This Transaction Statement, including this Final Amendment, relates to the Agreement and Plan of Merger, dated February 26, 2024 (the “Merger Agreement”), by and among Agiliti, Parent and Apex Merger Sub, Inc. a Delaware corporation (“Merger Sub”). Pursuant to the Merger Agreement, on May 7, 2024, Merger Sub merged with and into Agiliti, with Agiliti continuing as the surviving corporation (“Surviving Corporation” and such merger, the “Merger”). As a result of the Merger, Merger Sub ceased to exist as an independent entity and, therefore, is no longer a filing person.
This Final Amendment is being filed pursuant to Rule 13e-3(d)(3) under the Exchange Act to report the results of the Merger and to reflect certain updates as detailed below. Except as otherwise set forth herein, the information set forth in the Transaction Statement remains unchanged and is incorporated by reference into this Final Amendment.
On April 15, 2024, Agiliti filed a notice of written consent and appraisal rights and definitive information statement (the “Information Statement”) under Section 14(c) of the Exchange Act and the accompanying Amendment No. 2 to the Rule 13E-3 Transaction Statement on Schedule 13E-3. A copy of the Information Statement is attached hereto as Exhibit (a)(1) and a copy of the Merger Agreement is attached as Annex A to the Information Statement.

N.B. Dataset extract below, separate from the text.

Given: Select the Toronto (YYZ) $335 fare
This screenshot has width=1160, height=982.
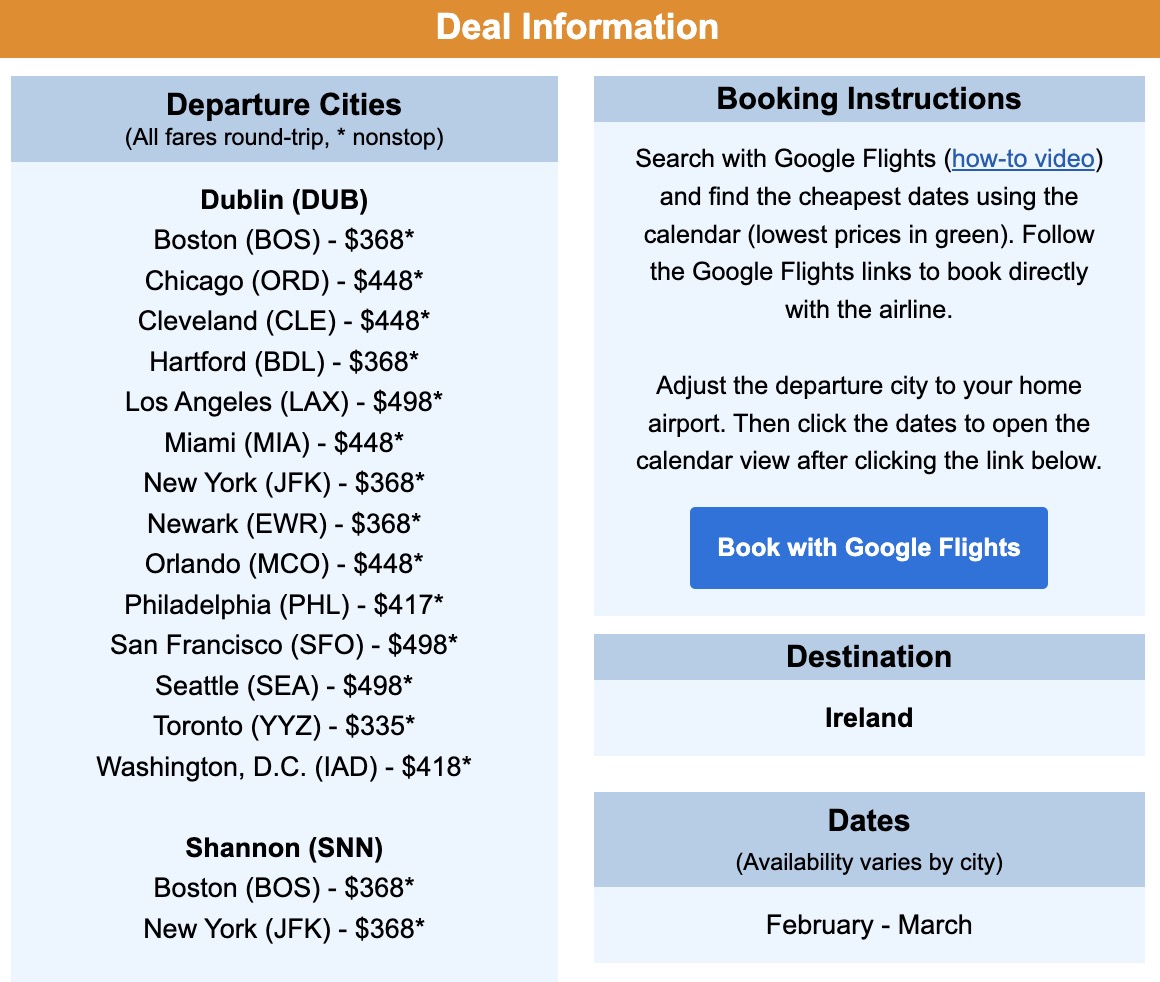Looking at the screenshot, I should [x=283, y=725].
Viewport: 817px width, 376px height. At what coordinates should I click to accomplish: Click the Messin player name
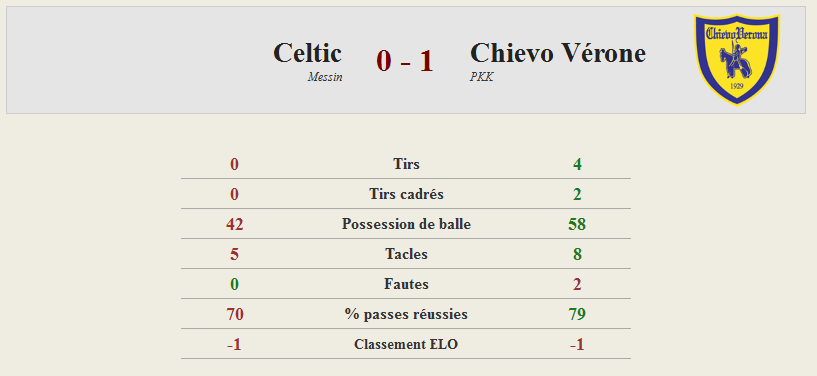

Pursuant to General Instruction F to Schedule 13E-3, the information contained in the Information Statement, including all annexes thereto, is expressly incorporated herein by reference in its entirety, and responses to each item herein are qualified in their entirety by the information contained in the Information Statement and the annexes thereto. The cross-references below are being supplied pursuant to General Instruction G to Schedule 13E-3 and show the location in the Information Statement of the information required to be included in response to the items of Schedule 13E-3.
All information contained in this Final Amendment, including the Transaction Statement incorporated herein by reference, concerning any of the filing persons has been provided by such filing person and no filing person has produced any disclosure with respect to any other filing persons.
ITEM 10. | SOURCE AND AMOUNTS OF FUNDS OR OTHER CONSIDERATION |
(a)–(b) and (d) Source of Funds; Conditions; Borrowed Funds. Item 10(a), Item 10(b) and Item 10(d) are hereby amended and supplemented by adding the following language:
Concurrently with the filing of this Final Amendment, Agiliti is filing with the SEC a Current Report on Form 8-K (the “Form 8-K”), which is incorporated by reference herein as Exhibit (a)(2). Item 1.01 of the Form 8-K is hereby incorporated by reference into this Item 10.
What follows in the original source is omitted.